O governo Luiz Inácio Lula da Silva aprende a duras penas a principal lição da crise diplomática com a Bolívia. O Brasil não pode sustentar a sua política externa numa rede de solidariedade retórica, em nome de uma vaga idéia de unidade sul-americana. A constrangedora dificuldade do chanceler Celso Amorim em rebater de pronto os desaforos lançados por Evo Morales atesta bem como esse tem sido um parto difícil.
O presidente boliviano, que se considera o vetor de uma "revolução" indígena no país andino, aumenta os decibéis contra o Brasil e a Petrobras com a intenção de obter maioria confortável no colegiado -a eleição está marcada para 2 de julho- que vai escrever a nova Constituição da Bolívia. A estratégia parece funcionar, atestam algumas sondagens de opinião.
Compreender os motivos de Morales não significa perdoá-lo por seus arroubos retóricos. Se a estatal brasileira foi acusada de contrabandear gás natural e de atuar na ilegalidade, é o caso de repudiar com veemência o ataque. É o caso de lembrar que a atuação da empresa brasileira se assenta em acordos com o Estado boliviano e que a Petrobras e os consumidores brasileiros vêm sustentando as exportações, a arrecadação tributária e a economia da Bolívia.

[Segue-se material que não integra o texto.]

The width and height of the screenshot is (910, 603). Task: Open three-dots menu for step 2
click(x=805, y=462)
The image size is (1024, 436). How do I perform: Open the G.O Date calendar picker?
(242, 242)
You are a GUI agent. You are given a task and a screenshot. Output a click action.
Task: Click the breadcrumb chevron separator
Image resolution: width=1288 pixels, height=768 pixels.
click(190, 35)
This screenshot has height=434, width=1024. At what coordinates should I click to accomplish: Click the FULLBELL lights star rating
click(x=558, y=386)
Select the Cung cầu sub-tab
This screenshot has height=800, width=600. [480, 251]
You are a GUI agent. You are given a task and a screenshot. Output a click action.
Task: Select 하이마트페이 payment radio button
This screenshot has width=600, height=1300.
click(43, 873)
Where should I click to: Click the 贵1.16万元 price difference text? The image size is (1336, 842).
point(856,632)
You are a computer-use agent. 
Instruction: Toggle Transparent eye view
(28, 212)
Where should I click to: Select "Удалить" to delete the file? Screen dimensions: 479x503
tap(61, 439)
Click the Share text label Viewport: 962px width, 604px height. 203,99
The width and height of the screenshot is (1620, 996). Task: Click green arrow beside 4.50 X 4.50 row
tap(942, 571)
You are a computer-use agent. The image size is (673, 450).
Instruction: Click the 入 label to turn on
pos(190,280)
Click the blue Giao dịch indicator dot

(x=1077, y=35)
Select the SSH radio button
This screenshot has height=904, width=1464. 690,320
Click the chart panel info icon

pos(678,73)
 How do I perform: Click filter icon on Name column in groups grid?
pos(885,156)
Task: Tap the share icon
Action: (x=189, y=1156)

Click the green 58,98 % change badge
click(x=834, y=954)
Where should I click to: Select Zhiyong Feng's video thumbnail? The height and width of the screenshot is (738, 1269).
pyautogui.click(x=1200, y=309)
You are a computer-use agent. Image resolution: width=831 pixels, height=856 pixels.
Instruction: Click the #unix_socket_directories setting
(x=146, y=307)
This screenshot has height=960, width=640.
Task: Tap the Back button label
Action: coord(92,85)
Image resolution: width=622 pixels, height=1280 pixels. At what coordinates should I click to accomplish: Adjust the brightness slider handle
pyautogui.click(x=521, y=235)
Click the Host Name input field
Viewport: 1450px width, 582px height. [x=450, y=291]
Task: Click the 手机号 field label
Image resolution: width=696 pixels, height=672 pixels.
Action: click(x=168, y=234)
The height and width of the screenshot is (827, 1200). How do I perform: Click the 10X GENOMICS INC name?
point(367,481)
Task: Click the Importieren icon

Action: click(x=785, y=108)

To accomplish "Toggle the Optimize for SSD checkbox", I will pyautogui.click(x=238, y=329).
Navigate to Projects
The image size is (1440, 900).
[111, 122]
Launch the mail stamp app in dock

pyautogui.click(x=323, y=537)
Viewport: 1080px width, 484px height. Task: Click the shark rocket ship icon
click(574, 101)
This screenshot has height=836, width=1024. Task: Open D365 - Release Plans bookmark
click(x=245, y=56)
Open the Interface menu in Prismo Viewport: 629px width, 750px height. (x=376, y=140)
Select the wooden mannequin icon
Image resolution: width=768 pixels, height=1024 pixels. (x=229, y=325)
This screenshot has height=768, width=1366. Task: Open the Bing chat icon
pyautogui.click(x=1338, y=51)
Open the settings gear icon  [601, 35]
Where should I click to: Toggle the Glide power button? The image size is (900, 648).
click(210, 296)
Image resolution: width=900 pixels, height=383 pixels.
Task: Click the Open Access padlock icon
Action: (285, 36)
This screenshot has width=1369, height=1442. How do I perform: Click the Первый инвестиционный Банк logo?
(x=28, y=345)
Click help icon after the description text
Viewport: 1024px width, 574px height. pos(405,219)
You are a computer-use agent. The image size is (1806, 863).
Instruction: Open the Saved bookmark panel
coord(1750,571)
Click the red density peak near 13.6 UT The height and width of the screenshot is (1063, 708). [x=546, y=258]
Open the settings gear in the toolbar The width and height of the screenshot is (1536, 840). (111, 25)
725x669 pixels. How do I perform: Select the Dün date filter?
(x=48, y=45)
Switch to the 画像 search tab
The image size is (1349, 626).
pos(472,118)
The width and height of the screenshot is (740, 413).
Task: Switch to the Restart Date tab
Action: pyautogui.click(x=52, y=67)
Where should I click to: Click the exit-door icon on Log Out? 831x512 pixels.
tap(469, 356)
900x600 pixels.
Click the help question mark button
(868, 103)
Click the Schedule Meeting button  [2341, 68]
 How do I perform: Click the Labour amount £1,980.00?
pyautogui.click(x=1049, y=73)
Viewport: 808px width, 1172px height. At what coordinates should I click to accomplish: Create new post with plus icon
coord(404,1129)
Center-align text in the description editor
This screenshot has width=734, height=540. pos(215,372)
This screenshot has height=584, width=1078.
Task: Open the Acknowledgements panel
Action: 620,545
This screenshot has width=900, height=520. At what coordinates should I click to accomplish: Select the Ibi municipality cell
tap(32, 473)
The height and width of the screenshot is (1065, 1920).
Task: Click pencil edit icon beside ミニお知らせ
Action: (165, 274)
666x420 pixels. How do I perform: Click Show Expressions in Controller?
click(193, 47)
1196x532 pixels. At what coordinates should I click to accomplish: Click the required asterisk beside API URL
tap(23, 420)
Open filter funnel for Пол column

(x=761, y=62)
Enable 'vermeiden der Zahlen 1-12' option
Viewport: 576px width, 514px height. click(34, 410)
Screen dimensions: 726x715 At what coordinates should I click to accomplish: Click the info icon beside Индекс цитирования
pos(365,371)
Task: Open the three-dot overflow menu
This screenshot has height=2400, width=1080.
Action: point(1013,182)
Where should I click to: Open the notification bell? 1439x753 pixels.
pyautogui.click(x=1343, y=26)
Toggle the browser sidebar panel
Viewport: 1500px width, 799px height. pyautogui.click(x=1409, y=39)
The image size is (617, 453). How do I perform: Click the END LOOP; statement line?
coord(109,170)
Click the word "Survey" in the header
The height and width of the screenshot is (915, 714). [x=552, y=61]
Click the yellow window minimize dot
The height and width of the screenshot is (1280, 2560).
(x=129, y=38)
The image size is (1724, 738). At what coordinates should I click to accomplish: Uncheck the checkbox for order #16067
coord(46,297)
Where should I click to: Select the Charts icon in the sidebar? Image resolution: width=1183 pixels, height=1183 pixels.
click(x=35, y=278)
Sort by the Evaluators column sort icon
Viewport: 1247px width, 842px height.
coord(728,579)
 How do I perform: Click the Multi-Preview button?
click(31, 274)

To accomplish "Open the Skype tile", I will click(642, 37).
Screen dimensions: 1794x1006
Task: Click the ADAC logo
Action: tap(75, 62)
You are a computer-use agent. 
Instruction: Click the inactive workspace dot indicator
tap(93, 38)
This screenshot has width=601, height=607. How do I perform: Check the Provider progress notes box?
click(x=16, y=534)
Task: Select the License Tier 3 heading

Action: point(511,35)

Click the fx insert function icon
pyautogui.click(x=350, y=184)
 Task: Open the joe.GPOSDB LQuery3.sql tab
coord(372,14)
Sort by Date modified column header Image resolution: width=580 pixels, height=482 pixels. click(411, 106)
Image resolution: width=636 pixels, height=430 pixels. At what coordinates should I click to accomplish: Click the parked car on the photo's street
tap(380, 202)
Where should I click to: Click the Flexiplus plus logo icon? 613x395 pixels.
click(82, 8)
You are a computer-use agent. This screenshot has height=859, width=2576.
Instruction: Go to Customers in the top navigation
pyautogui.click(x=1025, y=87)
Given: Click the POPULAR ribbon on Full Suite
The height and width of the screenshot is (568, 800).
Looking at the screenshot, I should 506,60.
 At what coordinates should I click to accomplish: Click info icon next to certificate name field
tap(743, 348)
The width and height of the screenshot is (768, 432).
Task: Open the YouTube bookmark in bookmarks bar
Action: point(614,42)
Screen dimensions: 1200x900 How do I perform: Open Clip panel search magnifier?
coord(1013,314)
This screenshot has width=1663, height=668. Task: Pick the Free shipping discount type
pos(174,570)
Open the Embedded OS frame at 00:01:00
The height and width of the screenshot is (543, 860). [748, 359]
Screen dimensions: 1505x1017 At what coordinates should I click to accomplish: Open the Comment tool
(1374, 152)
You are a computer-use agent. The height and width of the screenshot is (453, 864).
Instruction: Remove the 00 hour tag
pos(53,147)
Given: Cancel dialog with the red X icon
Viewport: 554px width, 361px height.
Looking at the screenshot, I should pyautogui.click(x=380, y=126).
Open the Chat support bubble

Tanto melhor se a crise redundar, como parece, no distanciamento entre a diplomacia brasileira e Hugo Chávez. A pregação do líder venezuelano pela América Latina nada acrescenta aos interesses comerciais e estratégicos do Brasil. O chefe do Estado sul-americano mais populoso e industrializado tem mais a fazer do que emprestar seu tempo e sua representatividade à diplomacia demagógica e conflituosa de Chávez. Será ótimo se o Itamaraty não tiver de gastar mais seu latim em temas etéreos como o Grande Gasoduto do Sul.
A negociação com a Bolívia sobre os termos do fornecimento de gás ao Brasil e o ressarcimento das perdas patrimoniais da Petrobras é o que mais interessa neste momento. As tratativas, da parte de Brasília, devem ser feitas em tom o mais cordial possível -não é necessário "porrete"-, mas com a firmeza de quem tem a seu favor o tamanho do mercado consumidor, do qual depende o PIB boliviano, e as condições contratuais. O recurso a tribunais internacionais não deve ser descartado.